Unemployed are 'ill-equipped' to work in areas of future job growth
Many of Ireland's unemployed workers are "ill-equipped" to work in the sectors most likely to experience employment growth as the economy recovers, the National Competitiveness Council (NCC) has warned.
The council published a report yesterday as part of the Government's Action Plan for Jobs initiative.
The NCC, which is chaired by former senior civil servant Don Thornhill, has made a number of key recommendations -- from improving court procedures to ensuring social welfare supports don't act as a disincentive for people to take up part-time work -- in order to boost competitiveness and spark job growth.
But it said that despite signs of improvement in the labour market, the process of reducing unemployment would be gradual.
"While demand remains relatively weak, the reality is that many unemployed workers are ill-equipped to work in those sectors most likely to experience employment growth," cautioned the NCC. It pointed to sectors such as IT, export industries and occupations that require combinations of multilingual and technical skills.
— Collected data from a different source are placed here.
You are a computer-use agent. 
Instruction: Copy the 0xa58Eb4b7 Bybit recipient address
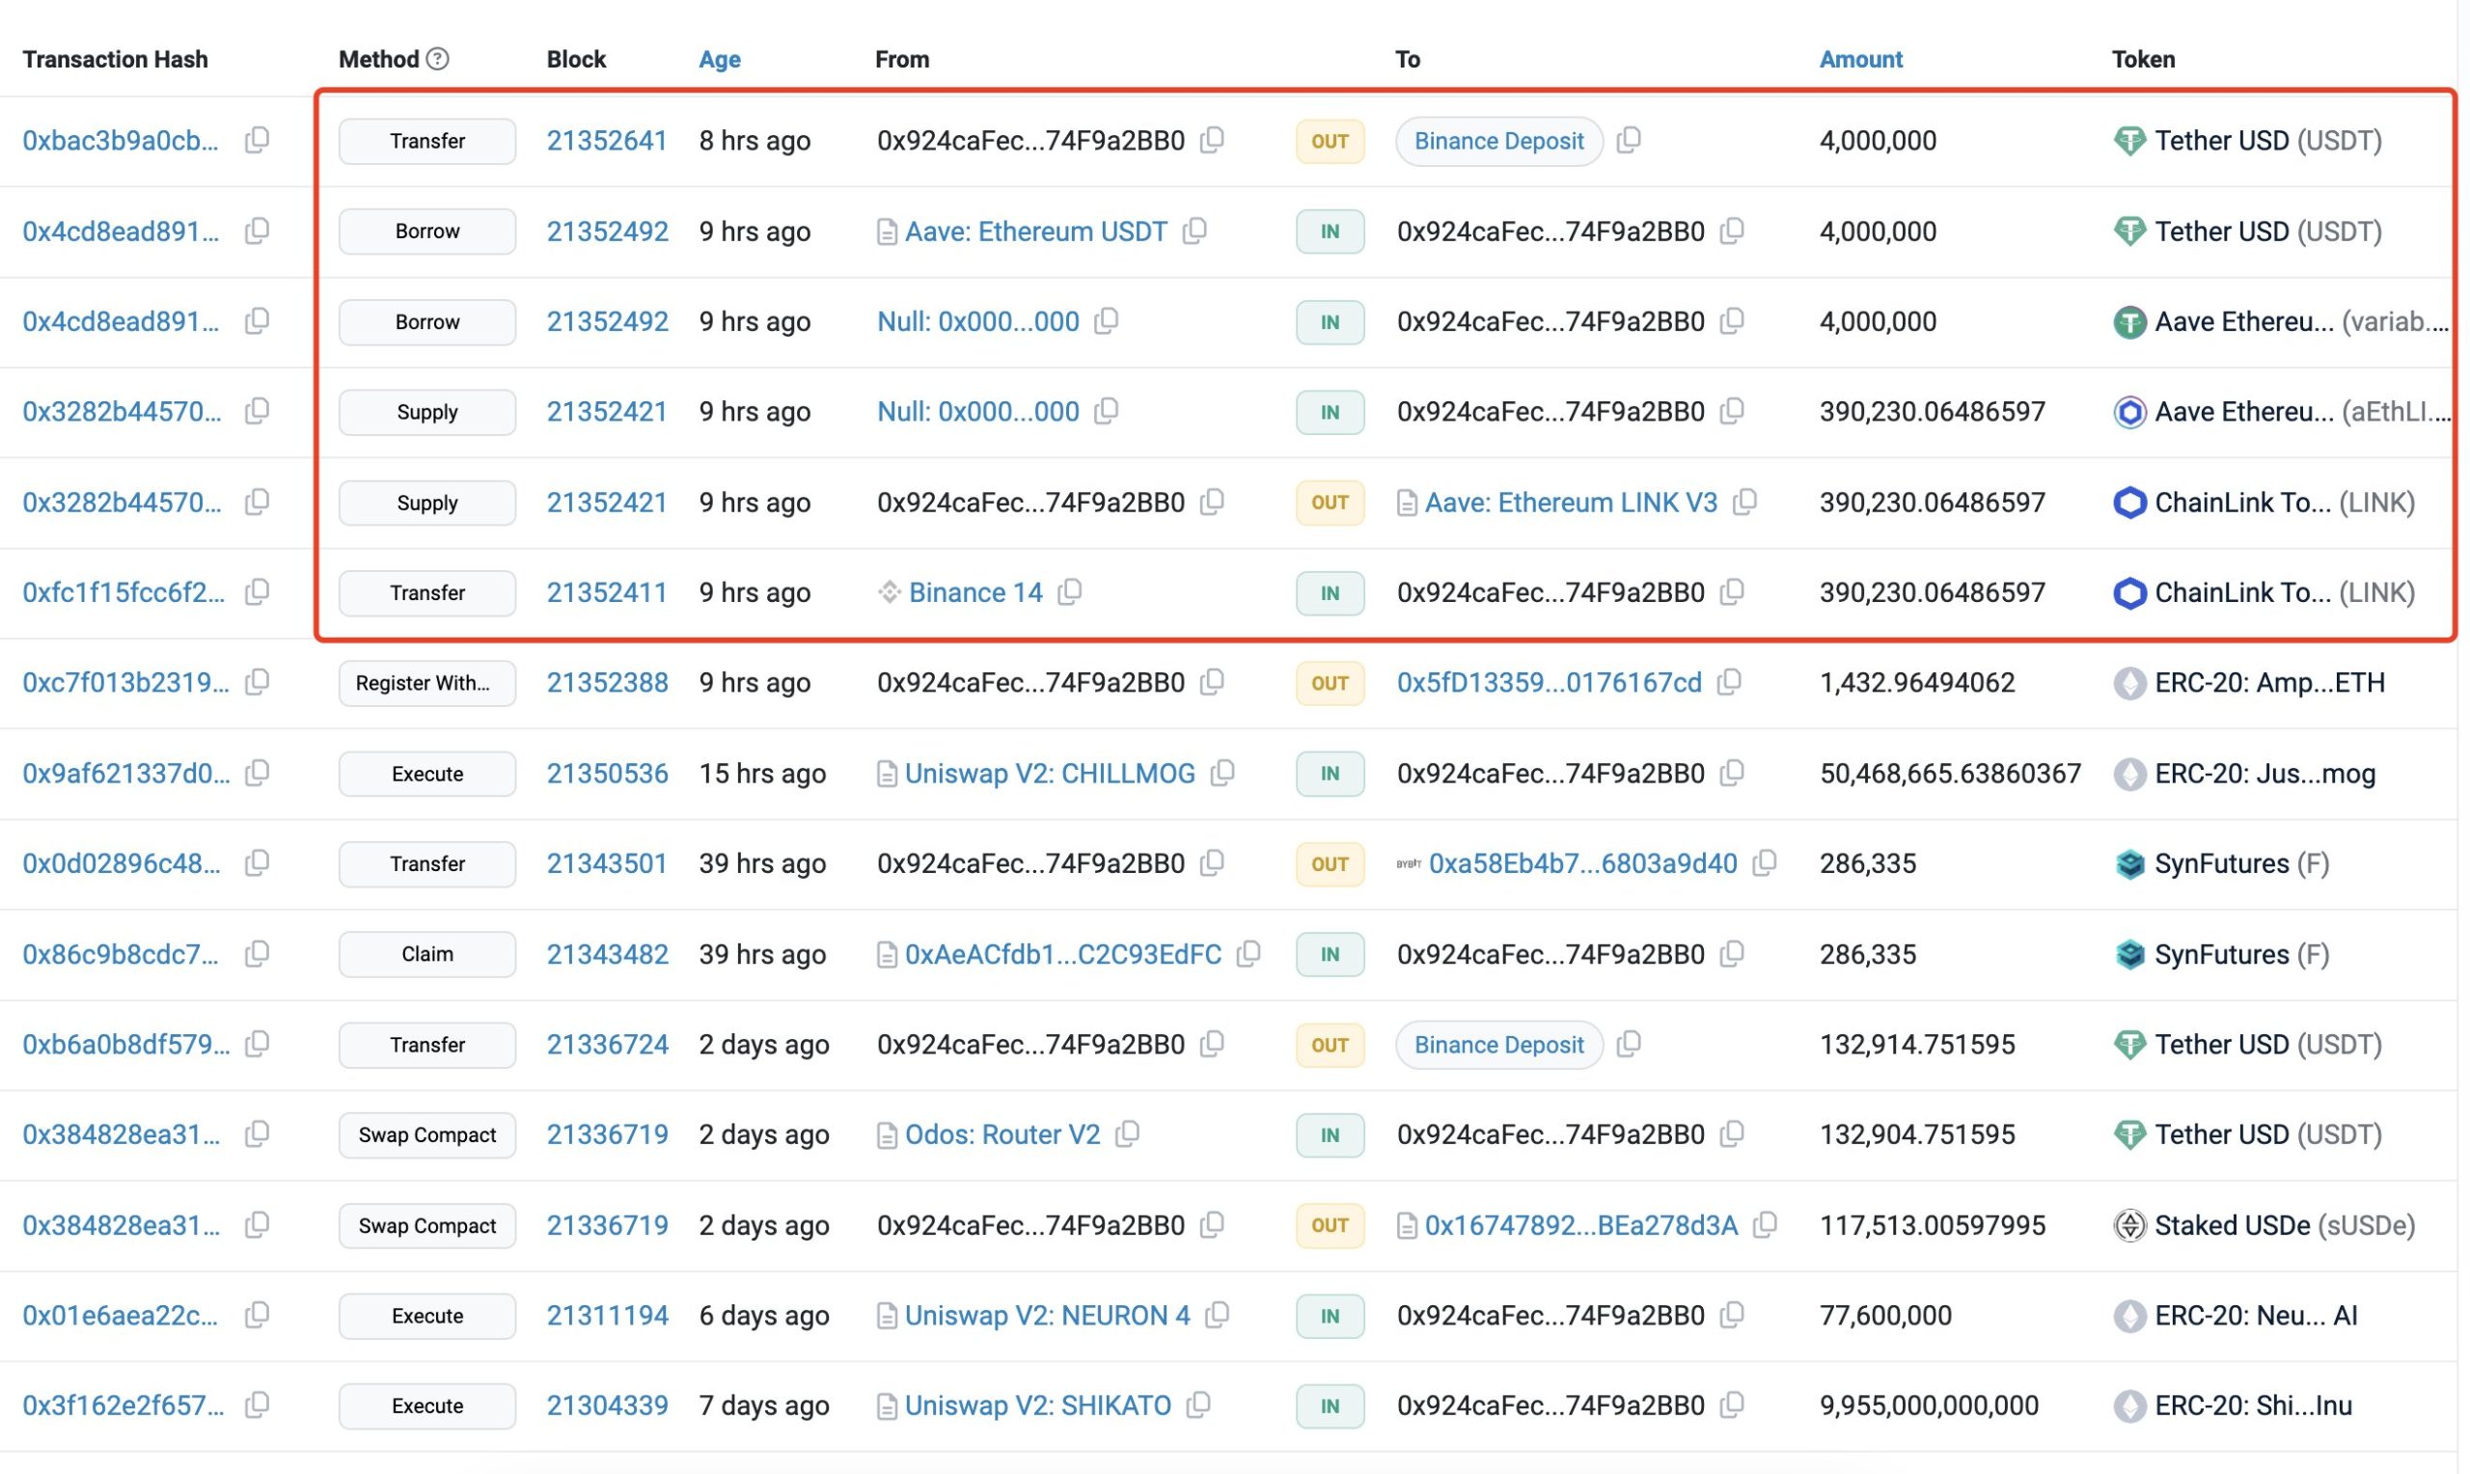[x=1765, y=863]
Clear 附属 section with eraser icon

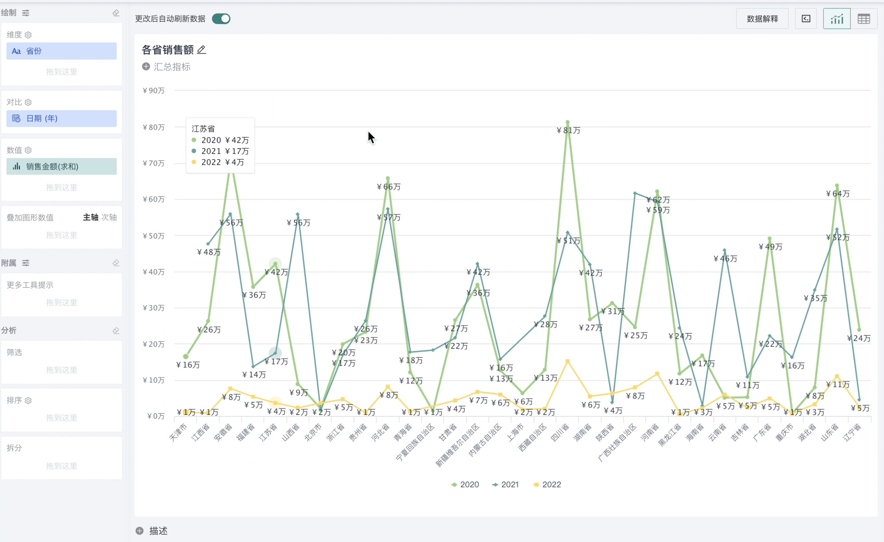click(x=116, y=263)
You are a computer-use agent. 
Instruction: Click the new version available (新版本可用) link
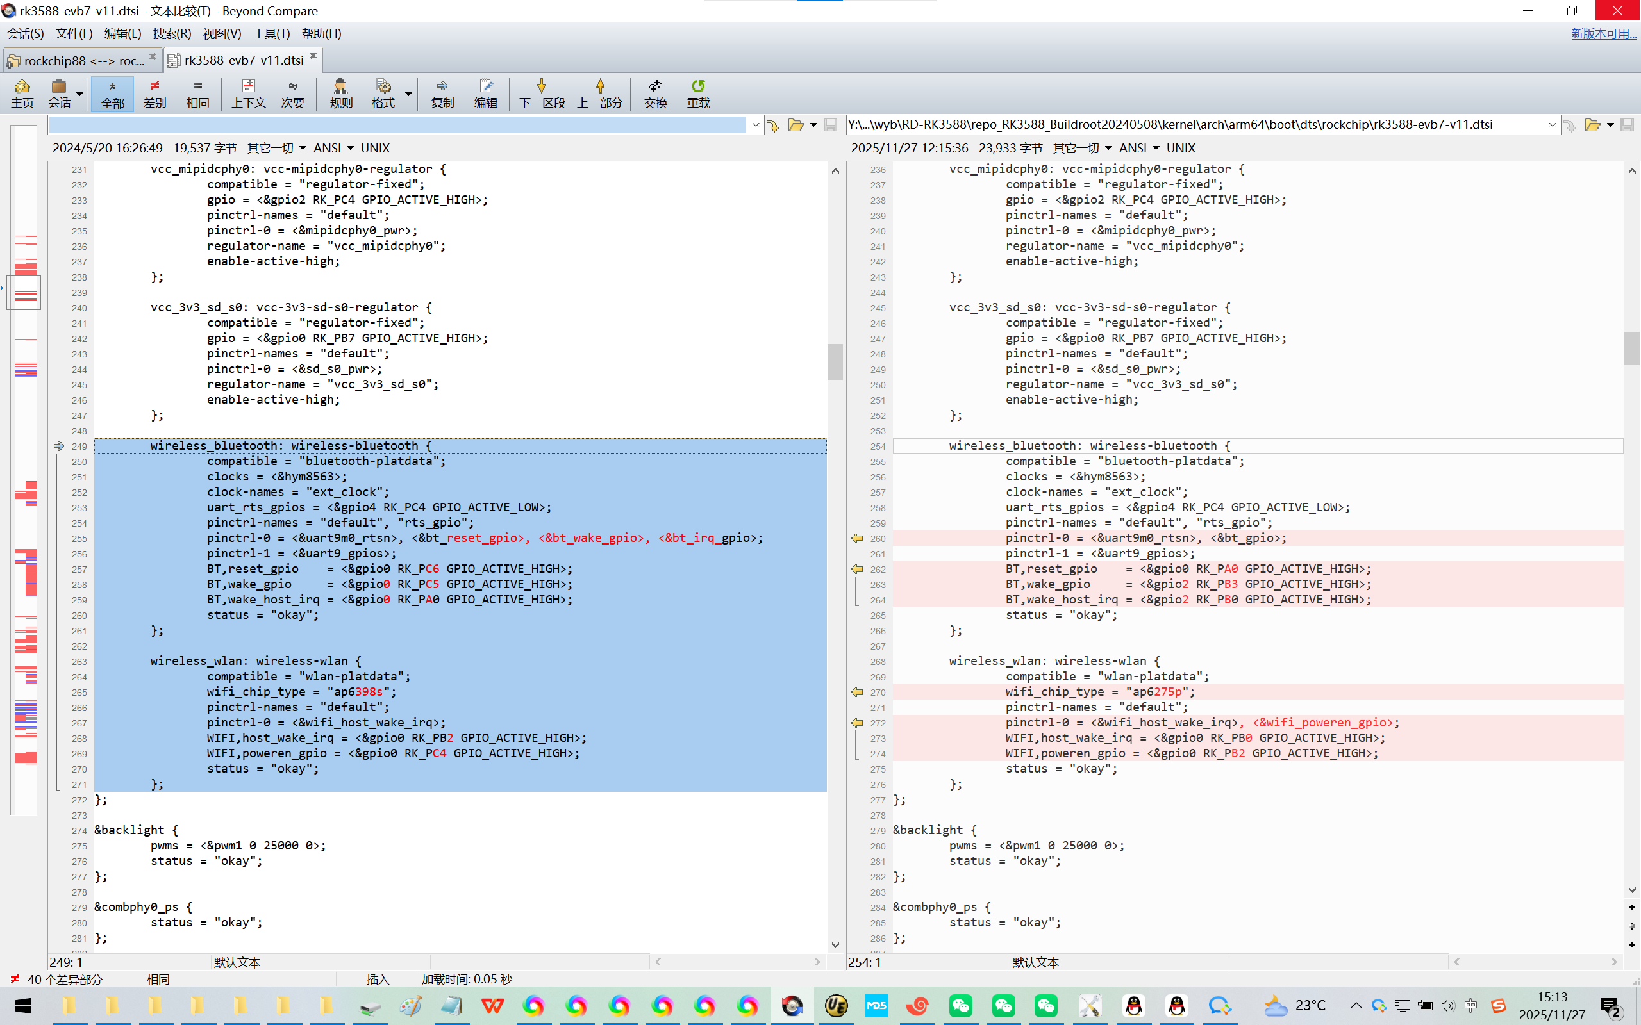tap(1603, 33)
NCC members include Google Ireland boss John Herlihy; Sean O'Driscoll, the chief executive of one of Ireland's biggest private companies, Glen Dimplex; Louise Phelan, the head of PayPal's Irish operations; and Liam Casey, the founder of PCH International, which makes accessories for firms such as Apple.
The council said Ireland needed to bolster its export growth by focusing on national competitiveness.
"We must pursue high-growth markets, increase our market share with our existing trading partners and ensure we are well-placed to take advantage of the upswing in demand when it occurs," it said.
"To do this, we must continue to take steps to ensure Ireland is an open, cost-effective, productive economy."
The NCC has called for a revamp of the apprenticeship model and also for steps to be taken to ensure the construction sector returns to a sustainable level of activity.
"After a prolonged period of unsustainable growth, the Irish construction sector has contracted to an unsustainably low level of output," the council warned.
"The longer this continues, the greater the risk of losing valuable construction expertise and investment to competing locations."
It added: "It is imperative that construction returns to a sustainable growth path so that it can make an optimal contribution to economic recovery and support other sectors in their contribution."
The NCC has also told the Government that it should evaluate the possibility of introducing a site value tax for commercial property, which it envisages could replace the existing system of commercial rates.
"The commercial rates system does nothing to encourage the efficient use and development of vacant commercial land," said the NCC. "In the long term, the provision of sustainable sources of income for local authorities is essential."
Continuing support for entrepreneurs is also needed from the Government, said the NCC. It said that the number of people setting up businesses is now at a historically low level.